THE TALL GUY
Will Dahl and Spielberg be a match made in heaven?
Until this summer, the only BFG to make it to the big screen was the Rock’s Big F**king Gun in the Doom movie. In the meantime, Roald Dahl’s famous Big Friendly Giant has somehow remained confined to the classic novel, an ingeniously staged theatre adaptation, and a 1989 cartoon adaptation from DangerMouse creators Cosgrove Hall. That’s about to change courtesy of Steven Spielberg, who (perhaps surprisingly) is venturing into the world of Roald Dahl for the first time – armed with a script from his ET screenwriter, the late Melissa Mathison.

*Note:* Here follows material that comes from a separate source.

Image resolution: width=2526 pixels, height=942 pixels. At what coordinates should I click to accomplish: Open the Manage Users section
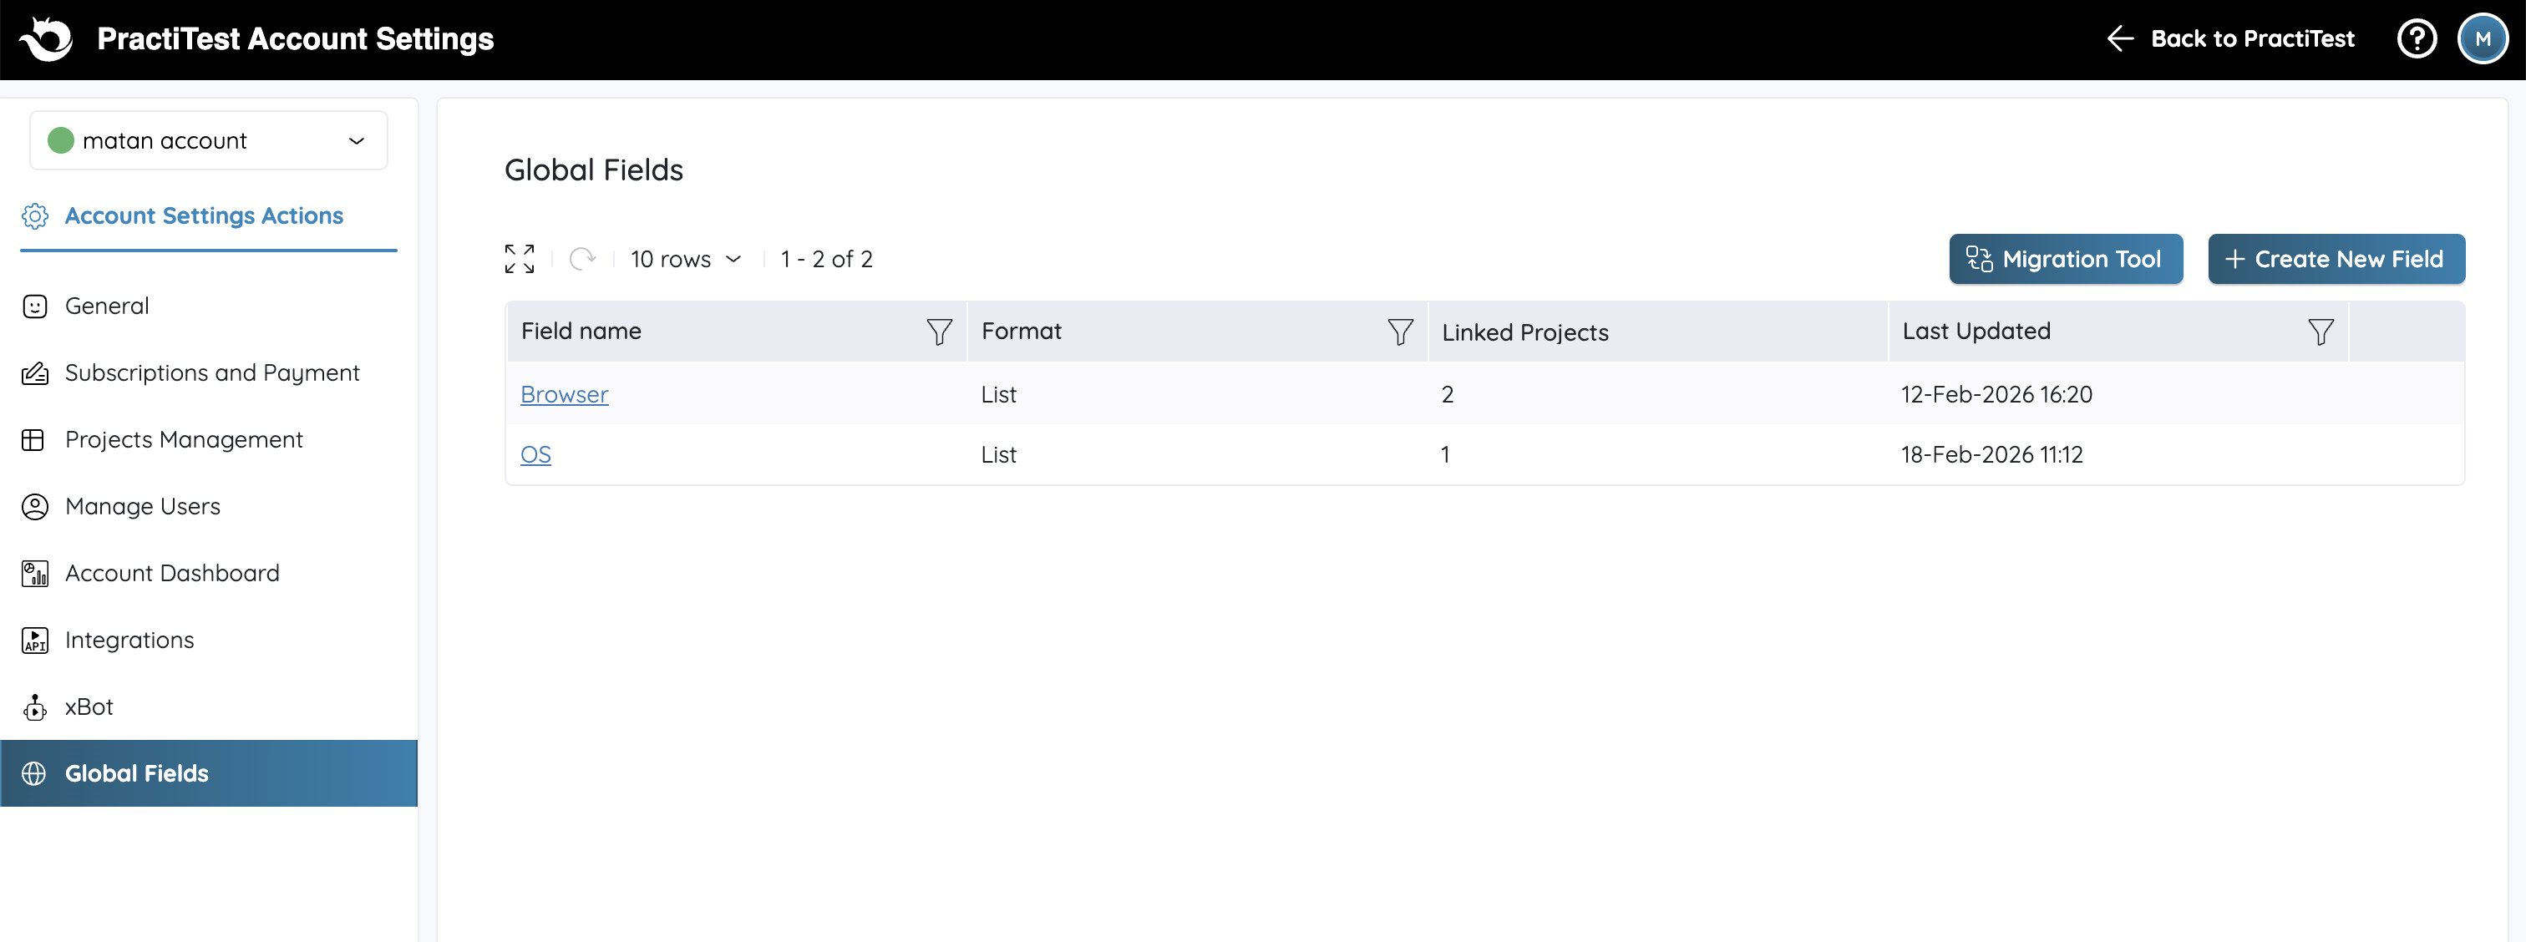click(x=142, y=507)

It’s been a long old road bringing the book to the screen, with frequent Spielberg collaborators Frank Marshall and Lucasfilm head honcho Kathleen Kennedy having first started developing a movie in the early ’90s – at one stage Robin Williams was attached to star as the BFG. But the limitations of filmmaking technology at the time – how do you convincingly place Sophie, a normal 10-yearold girl, next to a 24-foot giant? – meant an extended stay in development hell for the giant. Enter the magic of performance capture, which is being used to turn Spielberg’s Bridge
Of Spies star (and awards-magnet) Mark Rylance into the giant.
“One of the most important things for Steven was to have the actors in the same space so they were relating to each other, so Mark, as the giant, was really talking to Sophie,” Marshall tells Entertainment Weekly. “Even five, 10 years ago the two actors would have had to be in different stages to do this. That wouldn’t work very well.”
Alongside Rylance, newcomer Ruby Barnhill (best known in Blighty for CBBC show 4
O’Clock Club but making her movie debut) plays orphan/giant abductee Sophie; Flight Of
The Conchords’ Jemaine Clement plays the wonderfully named Fleshlumpeater, leader of the child-eating faction of giants; and Penelope Wilton is welcomed into royalty as a queen who – creating a constitutional nightmare by displaying rather more power than a British monarch usually would – helps the BFG and Sophie unleash the full might of the UK military to take the nasty giants down. (No UN resolutions here...)
Rylance’s big-eared BFG looks remarkably faithful to the Quentin Blake-inspired pictures in our head, and it seems the story will stick similarly closely to Dahl’s novel – even down to “Gobblefunk”, the BFG’s unique take on English, with all its trogglehumpers, snozzcumbers, whizzpoppers and frobscottle.
“We’ve kept very loyal to Dahl. It’s a very loyal interpretation of the book,” Spielberg says. “The challenge is going to be in different foreign countries, doing the dub, finding the equivalent word in the lexicon of Italian or French or German or Spanish, you know what I’m saying?”
Ruby Barnhill’s Sophie is going to have this expression a fair bit.